Par Dominique Boullier (Professeur des universités en sociologie, CEE, Sciences Po) - Lorsqu’une crise sanitaire advient, ce ne sont pas seulement les virus qui se propagent avec leurs propres mécanismes. C’est aussi chaque société qui fait émerger tout son potentiel viral, selon un fonctionnement social tout à fait ordinaire que Tarde avait pensé sous le terme d’imitation à la fin du XIXe siècle. Car les messages d’alerte ou de soutien sur les réseaux sociaux, les bonnes pratiques, les peurs, les fake news, tout se diffuse selon un modèle de viralité.
Ce modèle devrait plutôt être qualifié de principe de réplication, car, comme les virus, ce qui se transmet se transforme et ne se reproduit pas toujours à l’identique. Toutes ces formes de propagation adviennent à rythme élevé, à haute fréquence, et sont en compétition les unes avec les autres. Ainsi, les mécanismes de propagation spécifiques au virus doivent être contrecarrés par la capacité de propagation des recommandations sanitaires. Soit à partir d’un modèle disciplinaire à la chinoise, soit (et même dans le cas de la Chine) par la vertu de l’imitation, processus social de base, tellement négligé malgré les travaux de Tarde.
Tous ces processus se diffusent de proche en proche, selon une logique de voisinage qui peut changer selon l’environnement et les circonstances de contact, parfois uniques et très brèves, pour les messages qu’on peut appeler des mèmes comme pour les virus, d’où la difficulté à les modéliser et à les prédire.

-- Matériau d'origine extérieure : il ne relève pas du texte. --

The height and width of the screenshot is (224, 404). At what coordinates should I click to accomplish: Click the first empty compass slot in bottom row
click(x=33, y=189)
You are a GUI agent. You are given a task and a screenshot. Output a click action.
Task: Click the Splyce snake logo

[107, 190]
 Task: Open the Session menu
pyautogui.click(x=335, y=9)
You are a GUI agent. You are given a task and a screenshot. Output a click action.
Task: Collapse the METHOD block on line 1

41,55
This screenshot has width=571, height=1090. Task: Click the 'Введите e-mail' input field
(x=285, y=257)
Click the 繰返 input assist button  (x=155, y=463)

Première forme de compétition à prendre au sérieux comme question sociale, la compétition entre le virus, force opportuniste s’il en est, et les messages gouvernementaux qui invitent à observer les bonnes pratiques en période d’épidémie. Ces messages n’arrivent pas sur un terrain vierge. Notre attention est déjà totalement accaparée par d’autres influences, notamment par des habitudes qui diffèrent en fonction des individus. Les habitudes d’hygiène installées par des répétitions et des imitations multiples deviennent des alliées contre la propagation du virus. Le geste devenu un automatisme permet d’économiser notre énergie cognitive. Pour beaucoup d’entre nous cependant, penser sans cesse à ce que l’on touche, à comment se comporter avec telle personne sans laisser les habitudes « non hygiéniques » reprendre le dessus exige un effort, transforme la vie ordinaire en épreuve constante de résolution de problèmes. On dit alors que la situation perd de son « naturel » (qui n’est évidemment devenu naturel que par éducation et par imitation de longue durée).

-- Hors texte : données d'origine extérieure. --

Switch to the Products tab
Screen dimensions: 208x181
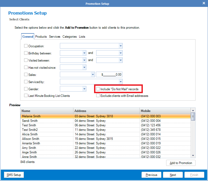pos(41,37)
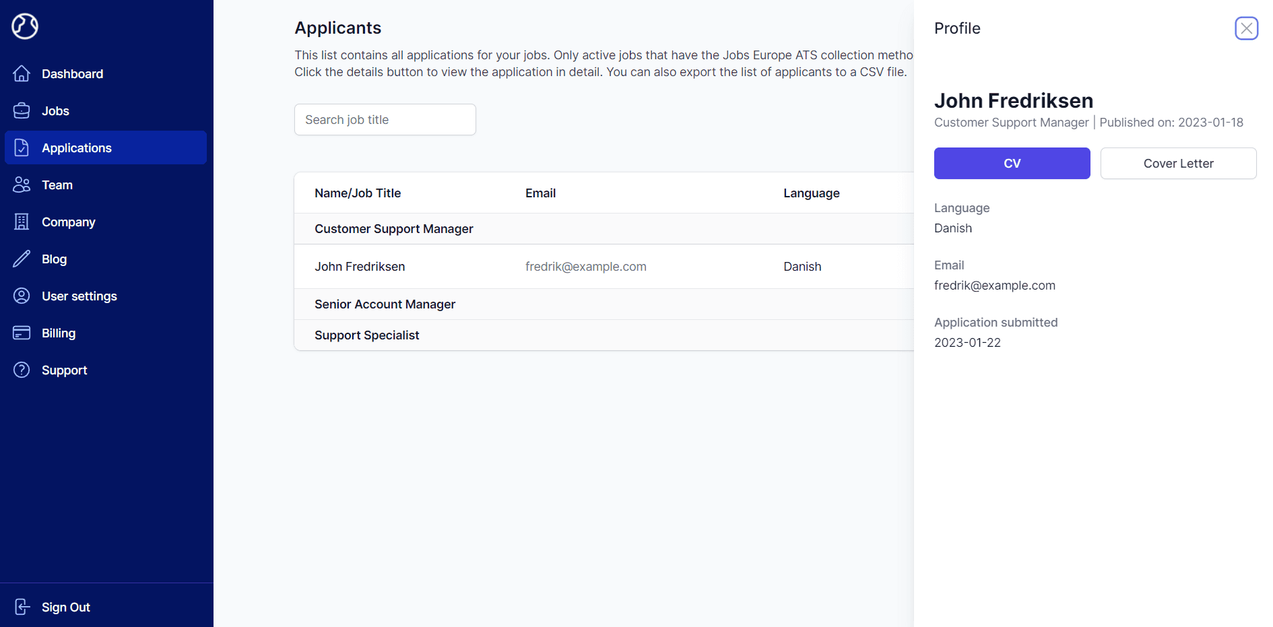This screenshot has width=1273, height=627.
Task: Select the John Fredriksen applicant row
Action: 360,267
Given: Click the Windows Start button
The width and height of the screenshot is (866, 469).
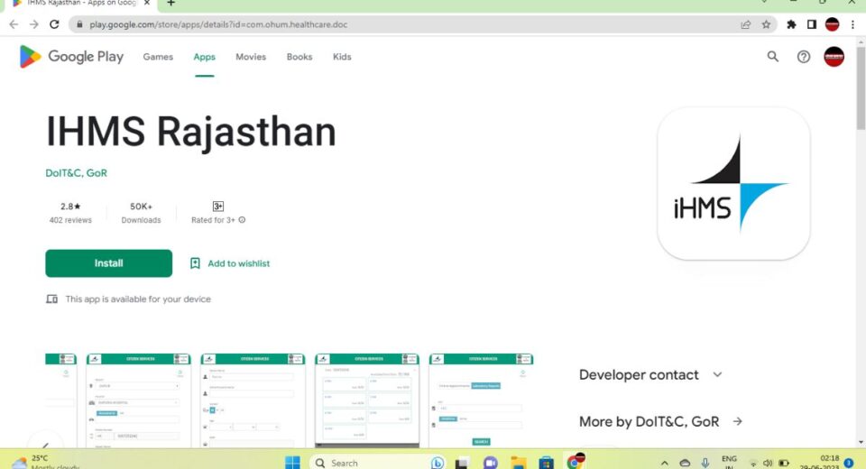Looking at the screenshot, I should (x=292, y=462).
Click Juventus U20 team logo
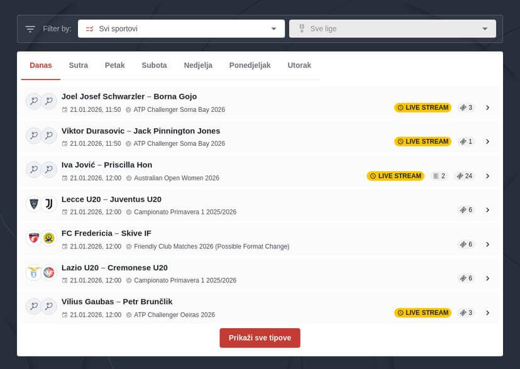This screenshot has width=520, height=369. coord(49,204)
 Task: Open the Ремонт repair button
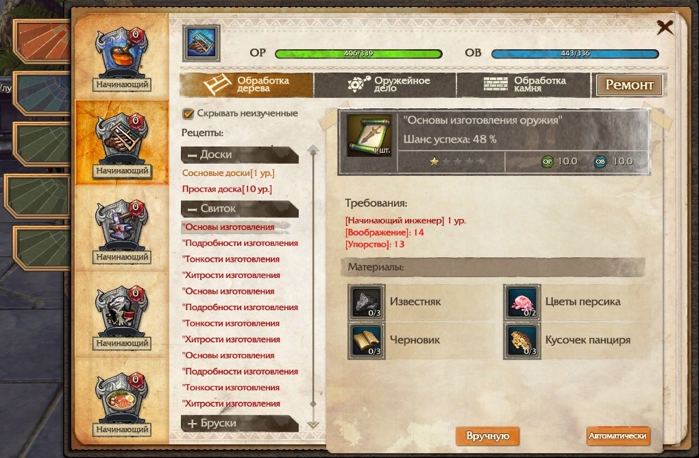click(629, 85)
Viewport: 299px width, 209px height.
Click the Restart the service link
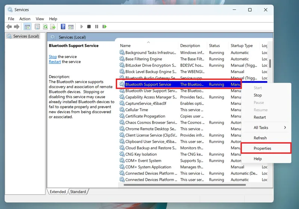pos(55,62)
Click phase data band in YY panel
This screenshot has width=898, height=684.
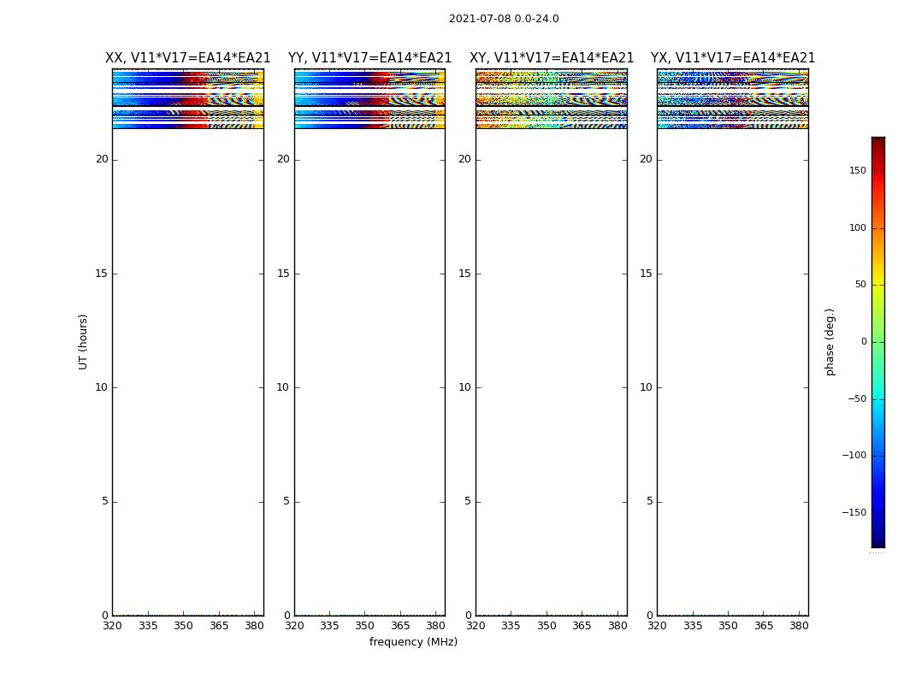(x=369, y=99)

La compétition avec le virus est plutôt en défaveur des humains, car les habitudes qui résistent le plus sont celles qui consistent à continuer à sortir, à se serrer la main ou à se retrouver entre amis ou collègues, toutes choses qui sont essentielles à la vie sociale en temps normal, qui ne reposent pas sur une distanciation systématique. Là encore, compétition des propagations et des imitations, car voir un groupe assis le long du canal est un signal fort en faveur des habitudes de proximité sociale.

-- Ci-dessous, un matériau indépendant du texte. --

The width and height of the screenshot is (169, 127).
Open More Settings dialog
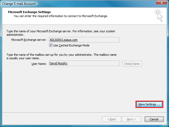pos(149,104)
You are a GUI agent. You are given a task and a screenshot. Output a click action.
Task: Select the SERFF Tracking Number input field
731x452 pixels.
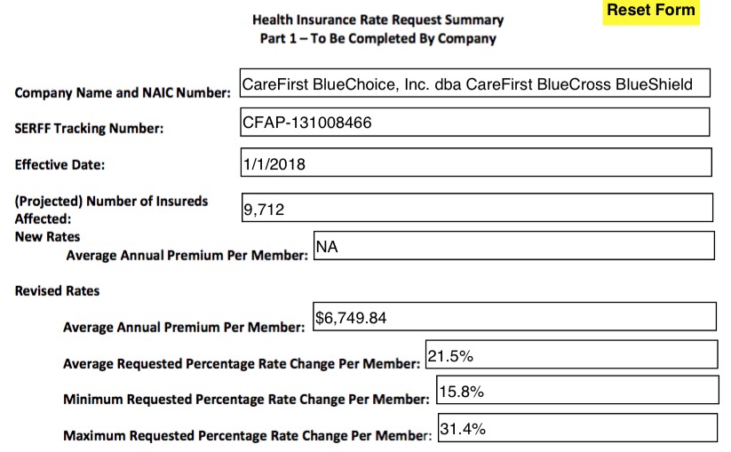[x=475, y=123]
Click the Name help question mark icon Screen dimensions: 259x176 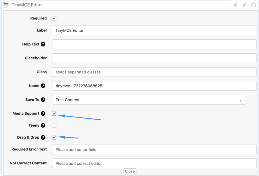tap(43, 86)
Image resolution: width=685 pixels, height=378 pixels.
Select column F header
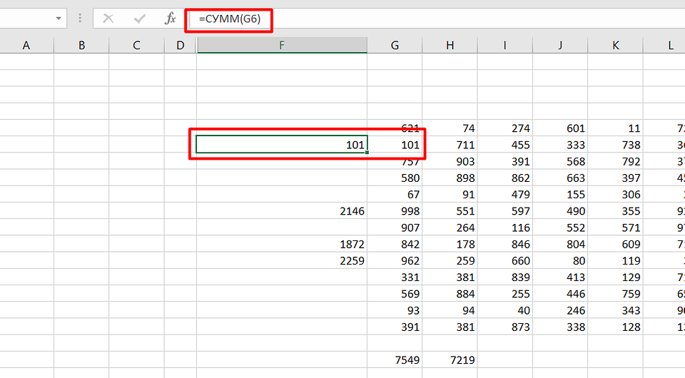(282, 45)
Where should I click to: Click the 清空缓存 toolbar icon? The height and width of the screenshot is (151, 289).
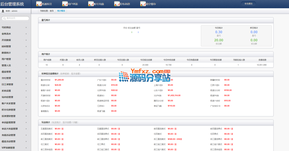[143, 4]
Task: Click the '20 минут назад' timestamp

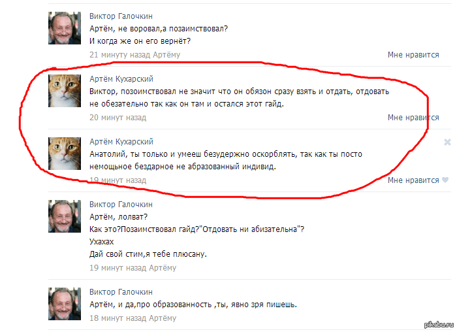Action: (118, 118)
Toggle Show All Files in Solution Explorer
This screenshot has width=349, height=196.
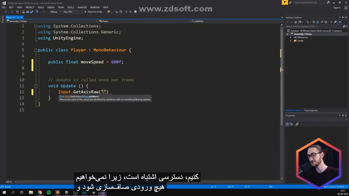(x=326, y=22)
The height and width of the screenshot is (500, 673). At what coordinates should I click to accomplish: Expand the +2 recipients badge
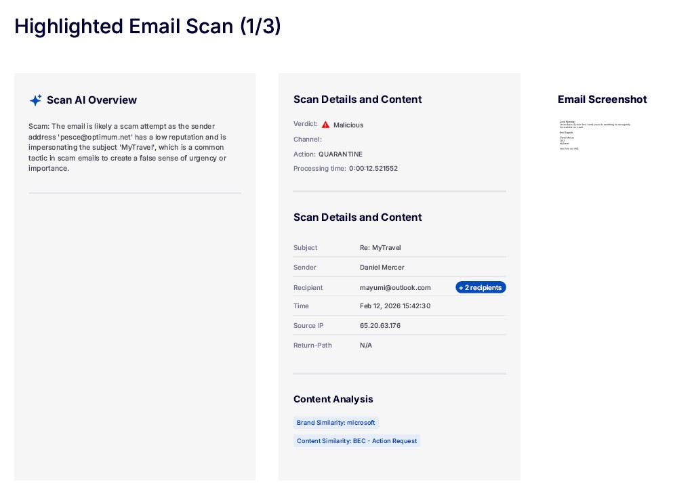coord(481,287)
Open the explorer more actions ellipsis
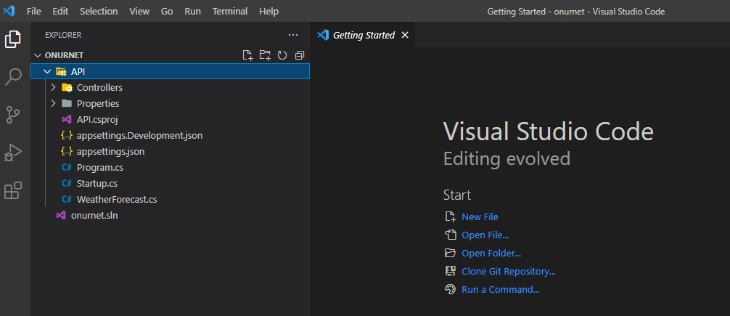Viewport: 730px width, 316px height. [293, 35]
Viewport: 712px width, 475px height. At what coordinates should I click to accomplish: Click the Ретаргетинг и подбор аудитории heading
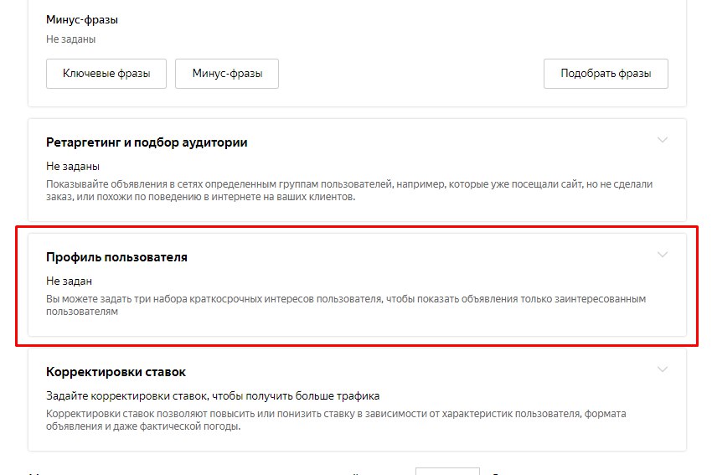click(147, 142)
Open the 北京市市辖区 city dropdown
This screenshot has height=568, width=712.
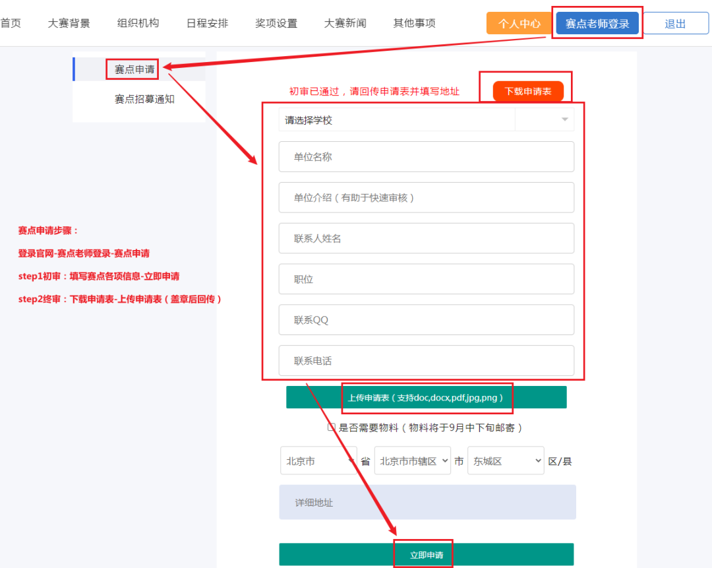pyautogui.click(x=412, y=460)
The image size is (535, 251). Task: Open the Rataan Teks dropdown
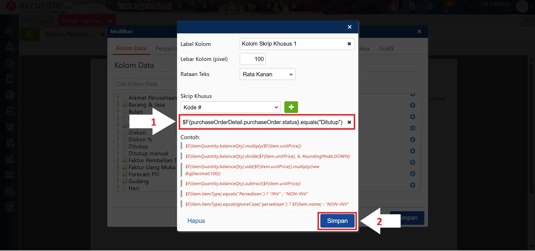267,74
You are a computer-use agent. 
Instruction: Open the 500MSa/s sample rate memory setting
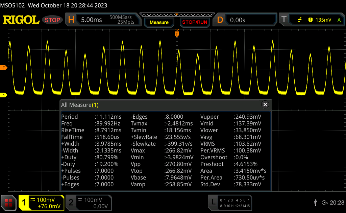[x=122, y=20]
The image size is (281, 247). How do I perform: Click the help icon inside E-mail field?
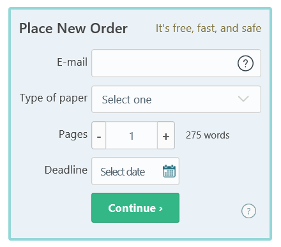tap(245, 63)
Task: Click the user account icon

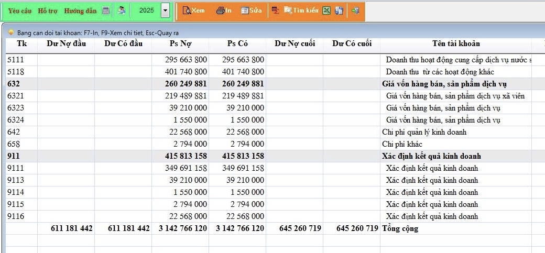Action: click(x=122, y=10)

Bonnes pratiques et contrôle social
Certains peuvent alors considérer que la propagation des bonnes pratiques serait nettement plus efficace si elles étaient assorties de sanctions, de surveillance collective, de contrôle social renforcé, comme on le voit en Chine. On oublie de dire que c’est ce qui a entraîné aussi le retard de la Chine dans la prise au sérieux du lanceur d’alerte, car la conformité consiste, dans ce cas, à étouffer les divergences, alors que l’alerte devait être diffusée rapidement.
Et l’enjeu de l’incorporation des habitudes aussi ordinaires est bien plus complexe qu’une simple affaire de sanction, légale ou normative. Une expérience personnelle permet de voir comment cette compétition pour la propagation des bonnes pratiques peut se transformer en guerre de tous contre tous.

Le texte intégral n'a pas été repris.